I wanted something with some height to keep the light post company. It is a very tall fixture in a very flat yard. Now it doesn’t look so lonely, and the potted grass makes this bed full of baby plants look more finished.
This grass is also opposite my early 1800’s push plow, and at least in my mind, helps add some symmetry to the sidewalk entrance. But that may just be the OCD talkin’.
My sidewalk is pretty short, and curves from the driveway to the front porch steps. This creates a really tiny little spot next to the steps that needed something. I decided to put my plow there. Orginally, I tried the plow in the front bed, but it was forever falling over.And without something behind it, it wasn’t really that noticable. Now it has the brick behind it, and is shows up very nicely. It can also lean against the wall, so it won’t be falling down all the time.
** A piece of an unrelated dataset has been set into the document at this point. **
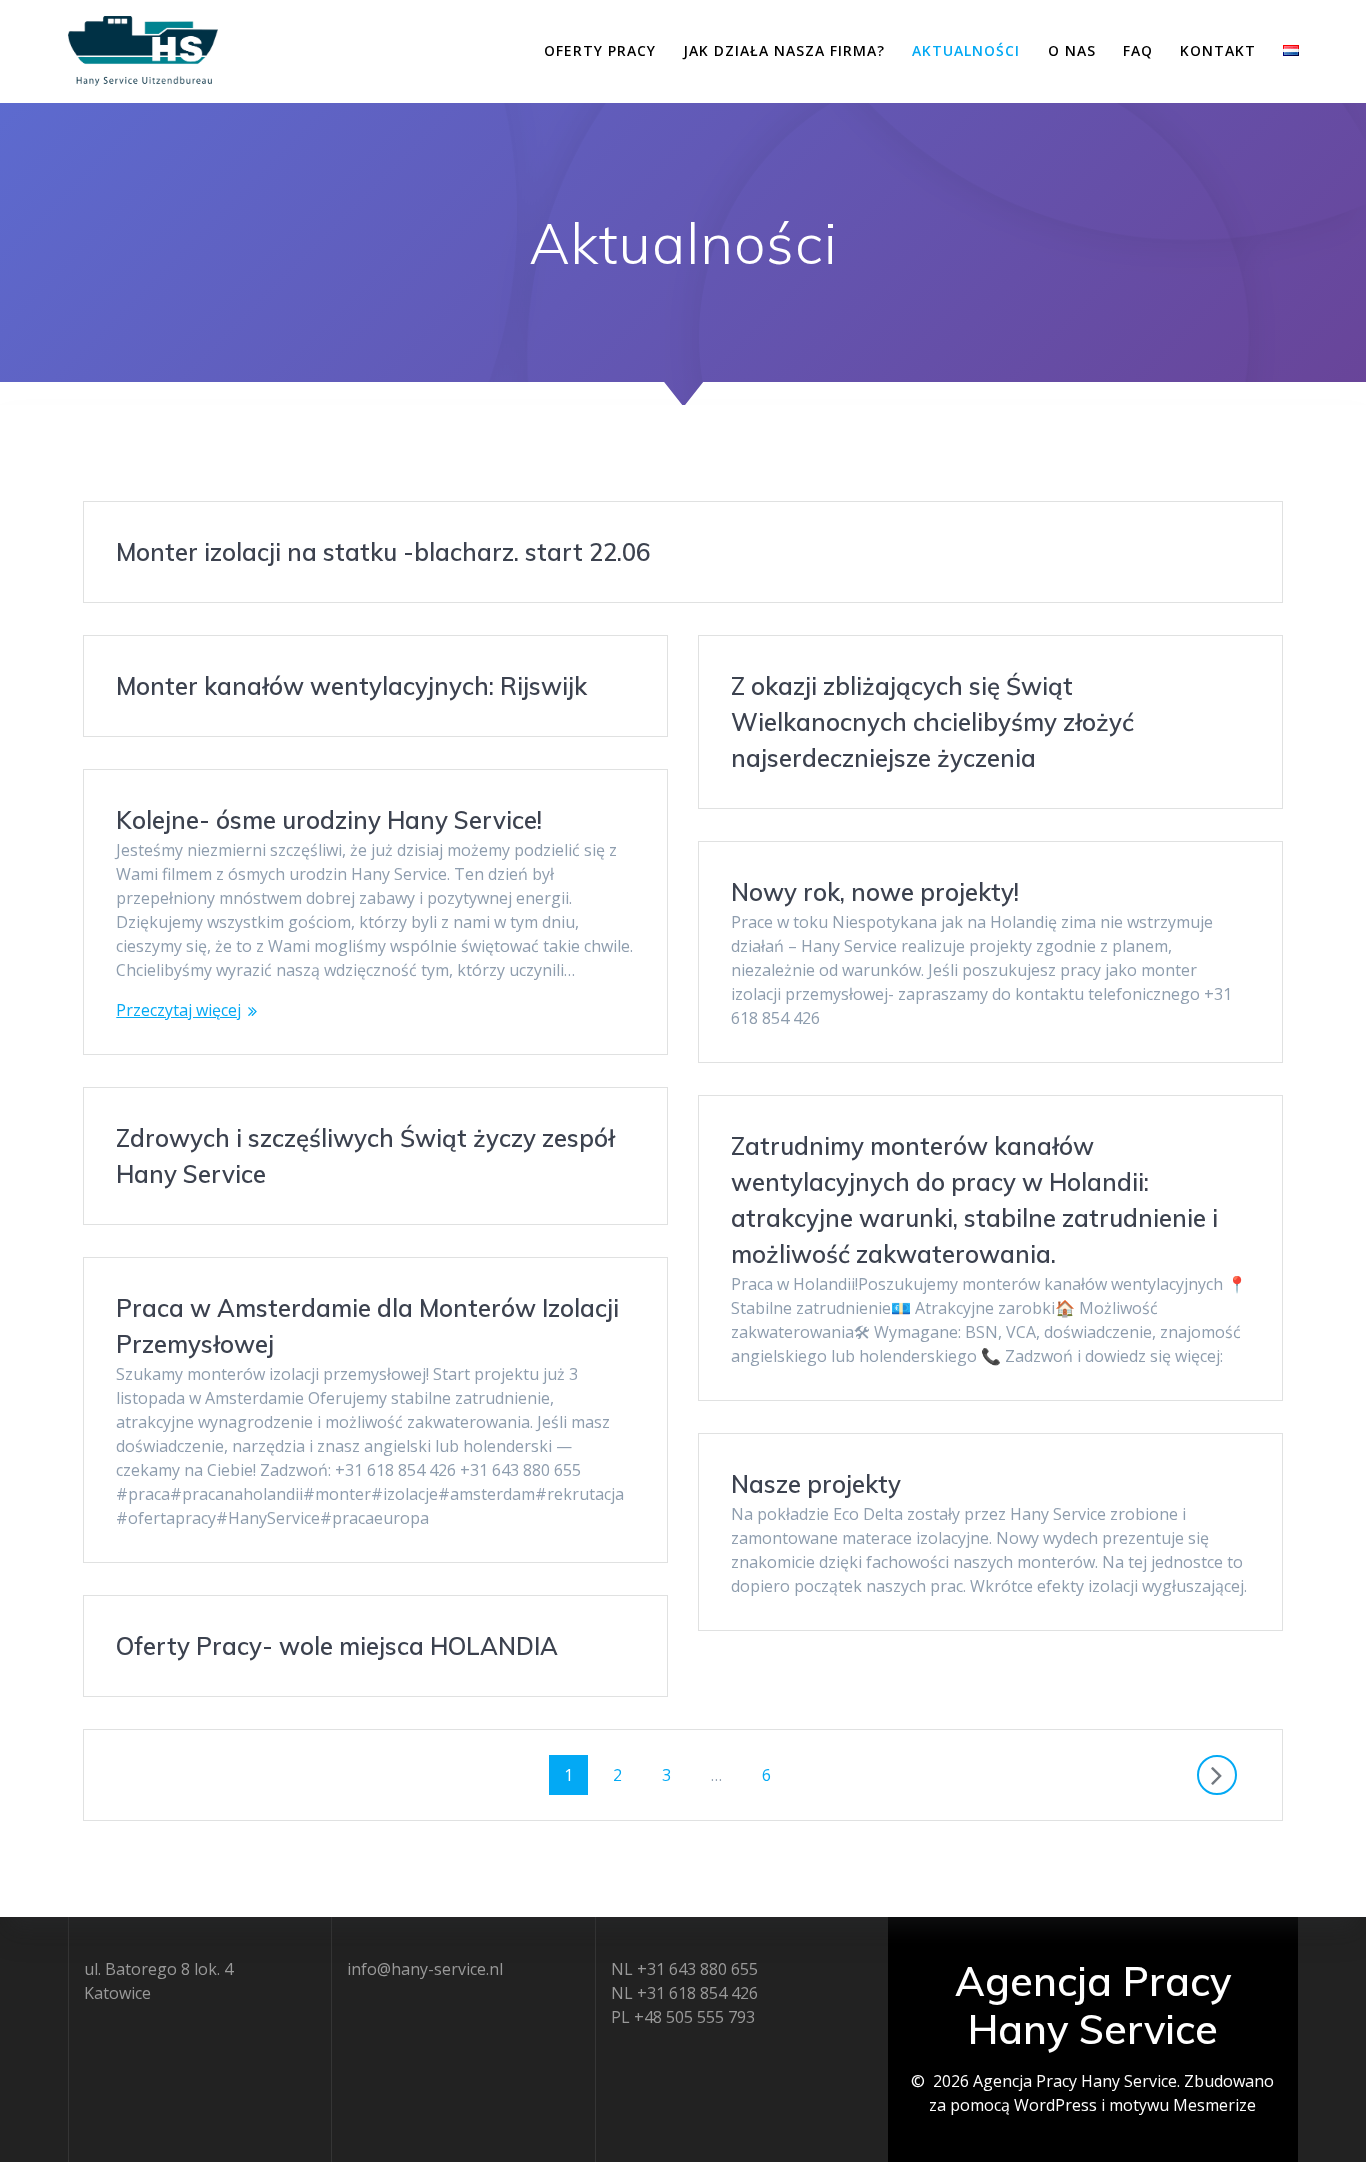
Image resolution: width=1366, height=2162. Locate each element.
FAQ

I planted cannas, moneywort, and a tiny volunteer Nandina that I got off the shrubs in the back yard. There is also a starter of umbrella grass that will grow to 3 or 4 feet tall next year, after it has established itself.
You can’t be a gardener without a little patience. All plants will grow with time and attention, so my tiny plants will look better next season. I always use perennials that come back year after year, and this little ditty is what I tell myself while I’m waiting for them to be spectacular:
The first year, they sleep, the second year they creep, and the third year they leap.
Sometimes you get lucky and they take off way sooner, but most plants need time to grow. Yet even with the baby plants, I am thrilled with how much better the front of the house looks.
As for the budget, I did good! The metal edging was $30. The mulch was $21, and my fountain grass and potting soil was $26. So I spent $77. I still need to buy 3 shrubs for the bed in front of the porch, but I need to wait until fall to plant them. A local nursery routinely has quart shrub for $7, so I they will cost me $21. This puts my total spend for the front bed and plants at $98, for a front entrance that looks like a million bucks! Yay me.